* 取り組む課題: このあとに示す掲載文は、クリスティーンという車が出てくる物語の下巻を紹介したものだ。これを一字も変えずに全文そのまま返すこと。

* 掲載文:

+ + + +

上巻を紹介した『これ、めちゃオカルトやんんか!』というブログにも書いたけれど、きっかけは映画を観たこと。そこそこ面白い作品だったけれど、原作を読んで、映画のほうは大失敗だと理解できた。この物語のもっとも大切な部分を、映画では省略してしまっている。

 

それは、『怨念』というもの。

 

この物語全体を貫いているのは、ルベイという老人の怨念。そしてその後継者となったアーニーという高校生の怨念。社会にうまく適応できず、はみ出し者として扱われている。彼らの社会に対する怨念が、この物語を動かす原動力になっている。それなのに、映画ではそれを無視している。成功するわけがない。

 

クリスティーンという車の秘密が、下巻で明かされる。アーニーに車を売ったルベイという老人は、生きながらの『魔物』だと言っていい。10代のころから、自分をバカにする人間を密かに殺してきた。その原動力は先ほども書いた『怨念』だった。

 

その怨念の完成形として、クリスティーンと名付けた車を選んだ。事故や自殺に見せかけて、幼い娘と妻を車のなかで殺している。それは『魔物』に対する生け贄だった。そうすることで、クリスティーンは魔力を持つ。

 

だけどルベイも肉体の老化には勝てない。そこで選んだのがアーニーという高校生。自分と同じ怨念を心の奥に抱えていることを見抜き、彼にクリスティーンを売ることで、アーニーに憑依することを決意していた。

+ + + +

* 生データ:
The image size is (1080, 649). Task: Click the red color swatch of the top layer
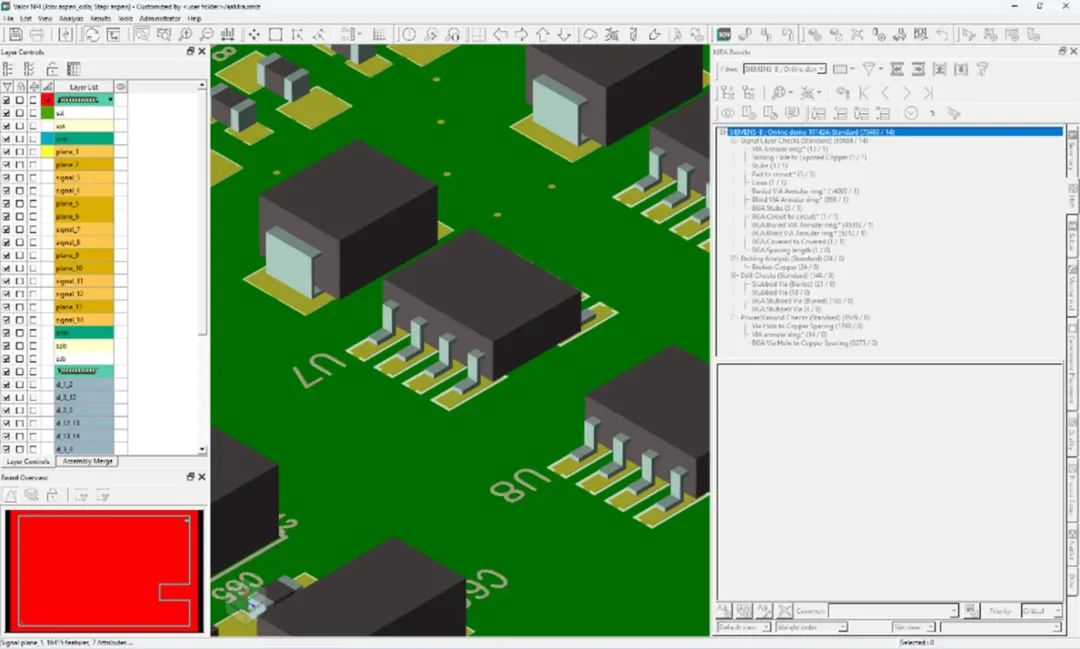pyautogui.click(x=47, y=100)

+ + + +

* 記述回答:
上巻を紹介した『これ、めちゃオカルトやんんか!』というブログにも書いたけれど、きっかけは映画を観たこと。そこそこ面白い作品だったけれど、原作を読んで、映画のほうは大失敗だと理解できた。この物語のもっとも大切な部分を、映画では省略してしまっている。

 

それは、『怨念』というもの。

 

この物語全体を貫いているのは、ルベイという老人の怨念。そしてその後継者となったアーニーという高校生の怨念。社会にうまく適応できず、はみ出し者として扱われている。彼らの社会に対する怨念が、この物語を動かす原動力になっている。それなのに、映画ではそれを無視している。成功するわけがない。

 

クリスティーンという車の秘密が、下巻で明かされる。アーニーに車を売ったルベイという老人は、生きながらの『魔物』だと言っていい。10代のころから、自分をバカにする人間を密かに殺してきた。その原動力は先ほども書いた『怨念』だった。

 

その怨念の完成形として、クリスティーンと名付けた車を選んだ。事故や自殺に見せかけて、幼い娘と妻を車のなかで殺している。それは『魔物』に対する生け贄だった。そうすることで、クリスティーンは魔力を持つ。

 

だけどルベイも肉体の老化には勝てない。そこで選んだのがアーニーという高校生。自分と同じ怨念を心の奥に抱えていることを見抜き、彼にクリスティーンを売ることで、アーニーに憑依することを決意していた。